When my husband said this to me, we were sitting in a restaurant waiting for lunch to arrive. It was the tail end of a great weekend at the beach and I was off in my own world.

Withdrawal. Shutdown. You’ll hear people with Asperger’s use different words for the disappearing act we perform under stress.

For me, withdrawal feels more accurate. The sensory input becomes too much. Too many people, too much noise, too many decisions, too little time to process it all.

Sitting in the restaurant, I felt the telltale signs of withdrawal creeping up on me. The first is a sudden heavy sleepiness. All I want to do is put my head down and close my eyes. Or better yet, curl up in a nice safe place and take a nap. Of course, the urge to withdraw almost always hits at at a time when a nap is impossible and there are no safe places nearby.

The second sign–the one that makes it clear I’m not just overtired–is the sensation of moving through a long tunnel. Everything around me recedes and grows quieter. I feel myself disconnecting from the conversation. It becomes harder to formulate responses and I have no motivation to initiate any interaction.

Once I’ve drifted far enough into the tunnel, I’m quite content to sit and stare off into space, detached from everything that’s happening around me. I feel invisible.

**PROVIDED MATERIAL**

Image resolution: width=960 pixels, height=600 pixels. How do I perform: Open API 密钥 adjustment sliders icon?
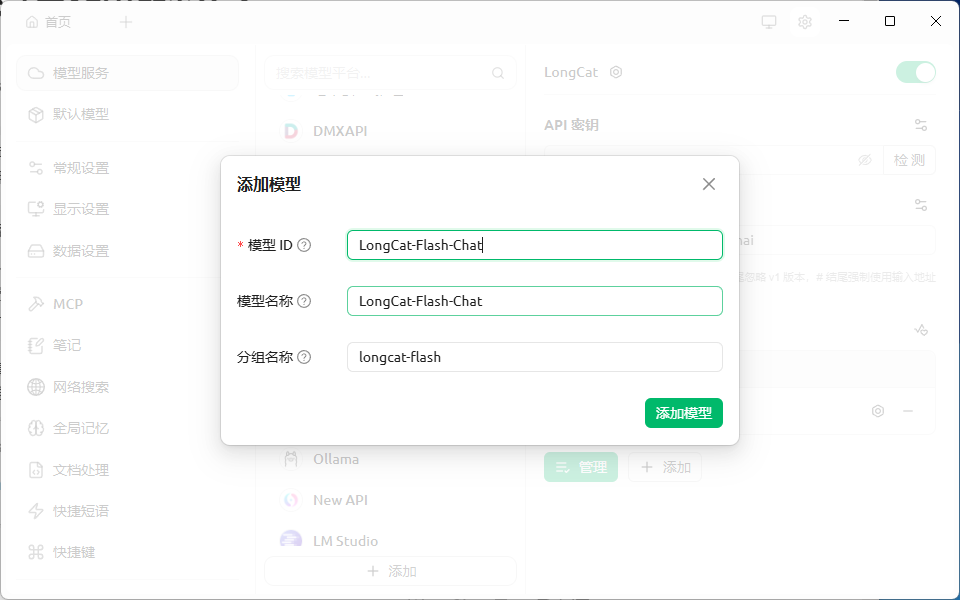tap(921, 126)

**GOAL OF THE EXERCISE**
Write out everything in the passage on withdrawal from "When my husband" down to "safe places nearby.", word for word.

**WORKED ANSWER**
When my husband said this to me, we were sitting in a restaurant waiting for lunch to arrive. It was the tail end of a great weekend at the beach and I was off in my own world.

Withdrawal. Shutdown. You’ll hear people with Asperger’s use different words for the disappearing act we perform under stress.

For me, withdrawal feels more accurate. The sensory input becomes too much. Too many people, too much noise, too many decisions, too little time to process it all.

Sitting in the restaurant, I felt the telltale signs of withdrawal creeping up on me. The first is a sudden heavy sleepiness. All I want to do is put my head down and close my eyes. Or better yet, curl up in a nice safe place and take a nap. Of course, the urge to withdraw almost always hits at at a time when a nap is impossible and there are no safe places nearby.